Abstract | Paper -a:
The paper explores the significance of the genre of the 'mirror for princes' for the study of later medieval political culture. For a long time mirrors have mainly been studied as sources for the history of political thought and ethic. In recent years, however, scholars, including the author of the paper, have drawn attention to the role of the genre as a medium of power. Especially its function as an instrument for the expression of social discontent has been highlighted. This implies authors of mirrors had to decide upon the codes, tactics, and discursive strategies to be employed in order to bring their message home. Mirrors therefore constitute valuable sources for the study of medieval political culture, not only in its ideological and ethical aspects - as has been recognised before - but also in its practical aspects. This because they help us to understand the way the struggle for power within the budding state was conducted. The paper will illustrate this with examples from mirrors from the 12th until 14th centuries and draw some tentative conclusions.
Paper -b:
Une fois le pouvoir usurpé par son habituelle ruse, il ne restait à Renart pour asseoir sa domination qu'à partir à la conquête des cours européennes. Conquête d'autant plus aisée que la noblesse, tant laïque qu'ecclésiastique, s'enticha de ce maître en malice. Le pape se montre d'ailleurs particulièrement intéressé par la manière de changer le droit en tort et le tort en droit.

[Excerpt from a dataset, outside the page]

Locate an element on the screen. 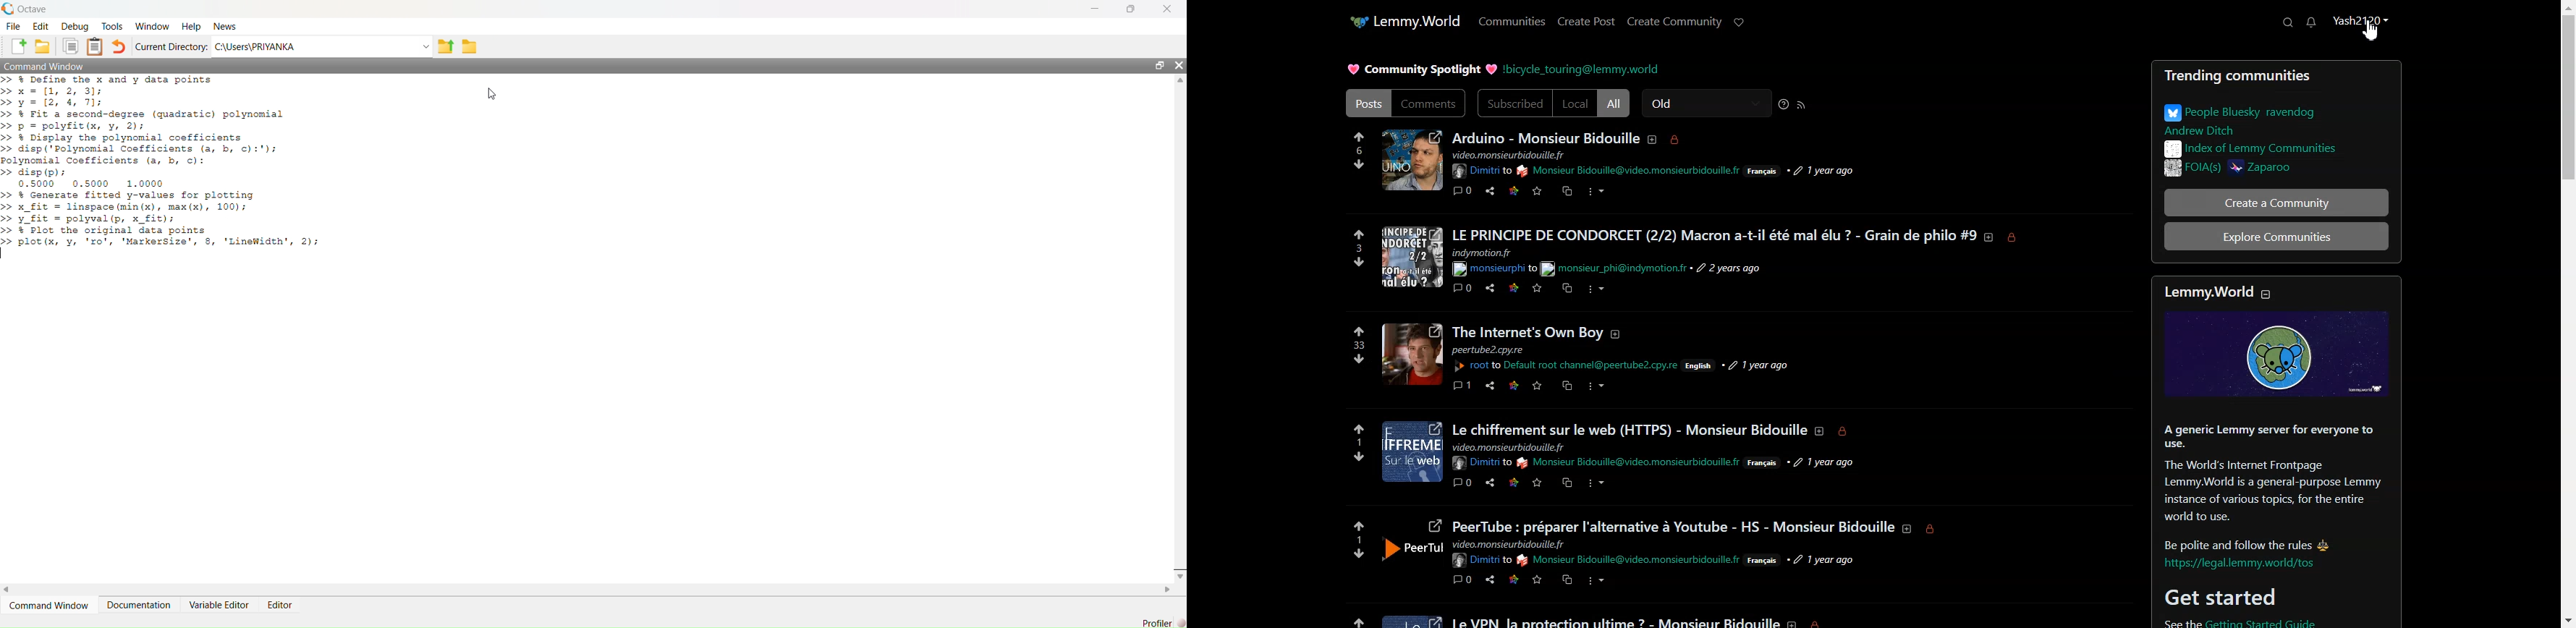  comment is located at coordinates (1462, 483).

Le personnage de Renart se prêtait particulièrement bien à la satire politique et sociale, les auteurs de la fin du Moyen Âge tenaient ainsi l'instrument parfait pour dénoncer à travers les contes animaliers l'estat dou monde et la corruption des Grands.
Paper -c:
If 'geography' is the 'writing of the earth', then the 14th-century Parisian manuscript illumination and illustration of falconry visualizes its practical nature. As such Le Livre du Roi Modus et de la reine Ratio (1379) stands as a most unique Old French document in literary and artistic history, for we can recognize both its traditional instructional modes of morality and its clever illustrative means of interpreting medieval values upon French hunting protocols and courtly etiquette. This paper undertakes a focused genre study; that is, it will use one hunting text as an exemplum to explain the extent to which it constructs and reinforces the influence of instructional hunting narrative upon subsequent French hunting and literary works. In particular, using elements of genre theory will enable an analytical strategy that considers how words (metaphors, similes) and images (drawings, sketches, miniatures) reflect and construct social values, vicarious experiences, and dynamic individual actions. In turn it will enable insight into several moral ideologies and power struggles advanced through this visual and textual rhetoric toward relevant future hunting manuscripts and courtly entertainments. Thus, a brief accounting of hunting texts will place Roi Modus into historical and social context whereby we can envision its role and influence upon these select aristocratic groups. Then the examination will ultimately shed new light on the developing but rudimentary artistic and linguistic representation (thus construct meaning to promote ideology) of a popular and much beloved medieval French practice of falconry.